Natalia da Luz, Por dentro da África
Rio – Através de um programa de rádio, a cultura de oito nações se propaga. Em comum, elas têm a língua portuguesa, que saiu da Europa e “desembarcou” no Brasil, no Timor Leste e, principalmente, na África. Embaladas pela música de cada um desses países, o Lusofalante entrevista artistas, poetas e escritores, que, juntos, fortalecem e aprendem com a história que compartilham.
– Partimos dos contatos que mantínhamos há tempo com amigos nestes países. Criamos uma rede de indicações, que, somada à dose de espírito garimpeiro, nos proporcionou contatar pessoas especiais, em todos os lugares – disse, em entrevista ao Por dentro da África, Elizah Rodrigues, responsável pela iniciativa que reúne a Comunidade dos Países de Língua Portuguesa (Timor Leste, São Tomé e Príncipe, Cabo Verde, Guiné Bissau, Angola, Moçambique, Portugal e Brasil – *Guiné Equatorial entrou para a comunidade em 2014).
Com lembranças da infância em Moçambique, a brasileira Elizah forma o trio junto com o radialista Marcelo Brissac e o músico Paulo Brandão.
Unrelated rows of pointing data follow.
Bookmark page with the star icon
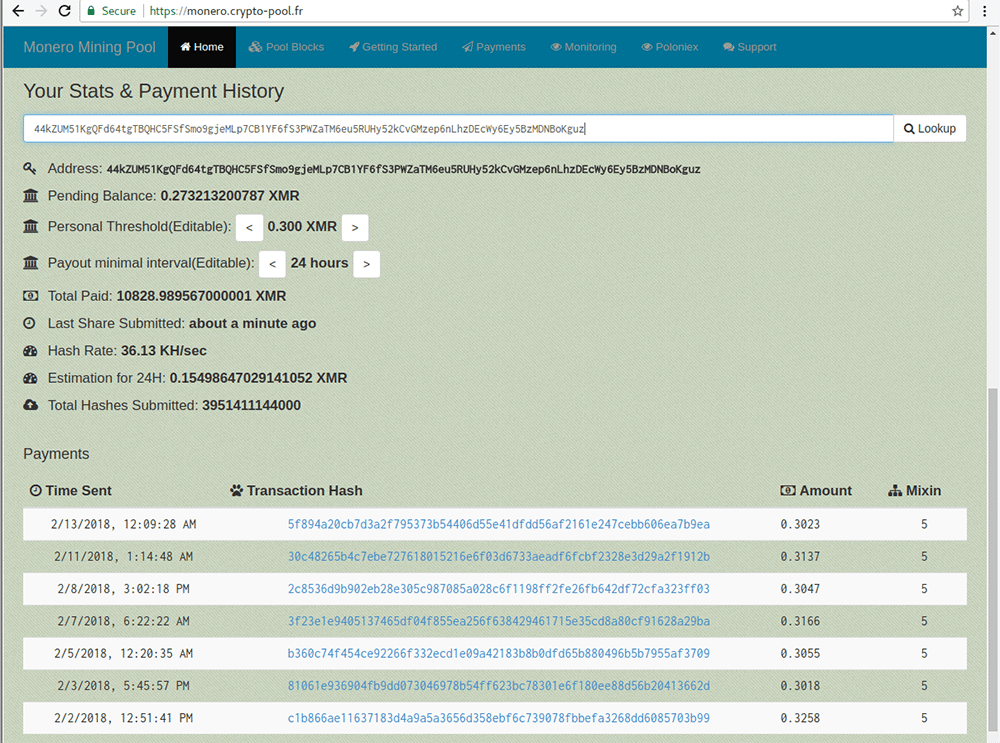The height and width of the screenshot is (743, 1000). tap(957, 11)
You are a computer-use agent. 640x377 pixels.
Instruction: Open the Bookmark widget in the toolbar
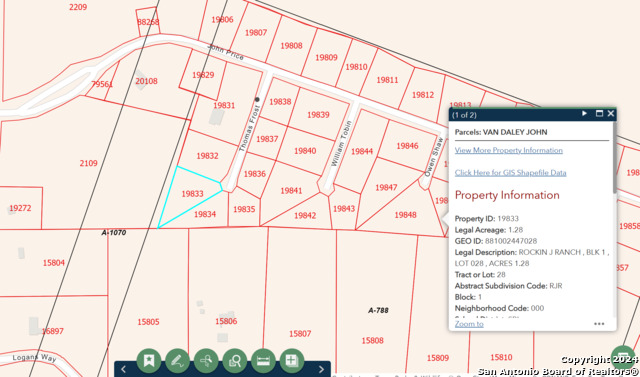tap(149, 361)
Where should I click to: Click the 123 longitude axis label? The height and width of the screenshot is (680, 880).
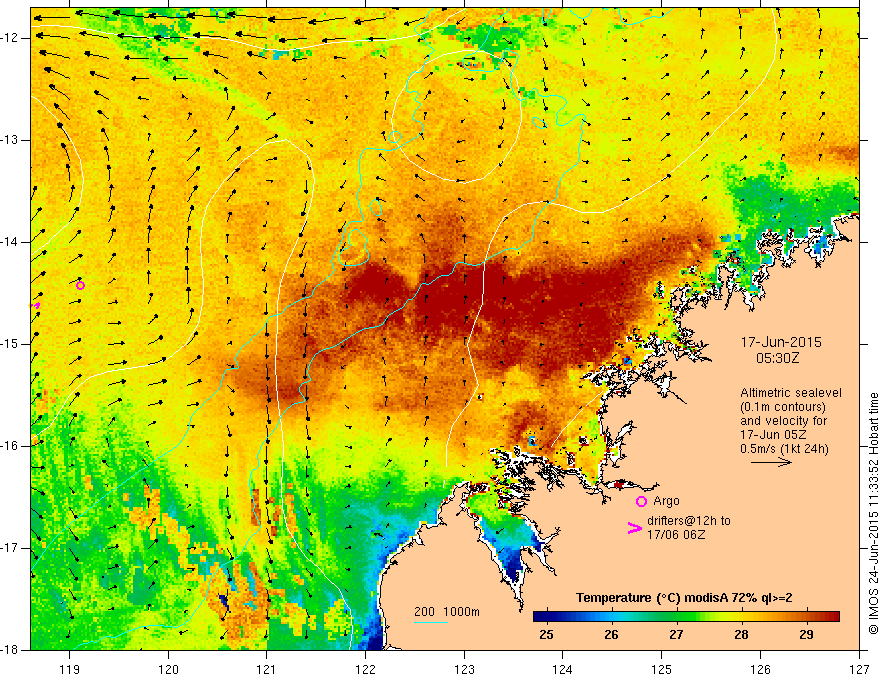point(464,669)
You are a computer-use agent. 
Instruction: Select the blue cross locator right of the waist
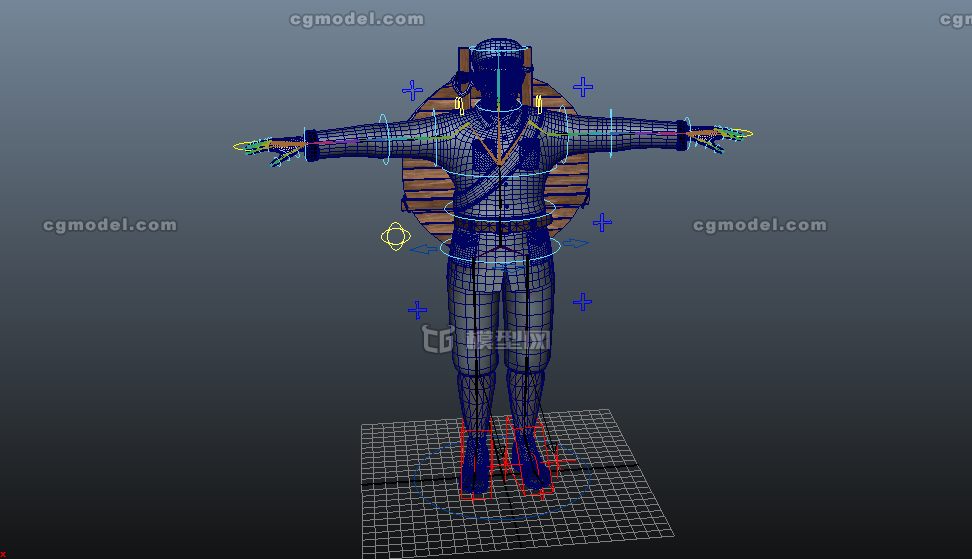[x=602, y=221]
Em Moçambique, o artista Stewart Sukuma se junta à equipe e, em Portugal, o compositor moçambicano Costa Neto fecha o time.
Vencedor do Prêmio Roquette-Pinto da ARPUB (Associação de Rádios Públicas do Brasil), o programa, que tem duração de 30 minutos, entrevistou 22 pessoas do Brasil, Moçambique, Angola, Portugal, Cabo Verde, São Tomé e Príncipe, Guiné Bissau e Timor Leste. Ao todo, foram cerca de 4 meses para realizar o contato, produção, gravação e finalização do projeto dividido em 12 episódios. A estreia do Lusofalante foi em 2010, mas até hoje ele é veiculado, em rádios, internet, no canal da Universidade de Coimbra e em outras instituições de ensino.
– Um dos entrevistados tem particularmente para mim um sentido especial: o artista plástico e Mestre Malangatana Ngwenya. Tive o privilégio de conhecê-lo na minha infância em Moçambique. Ele foi o primeiro artista que vi pessoalmente na vida – recorda Elizah, que, durante uma exposição em Moçambique, foi fotografada enquanto olhava admirada para Malangatana .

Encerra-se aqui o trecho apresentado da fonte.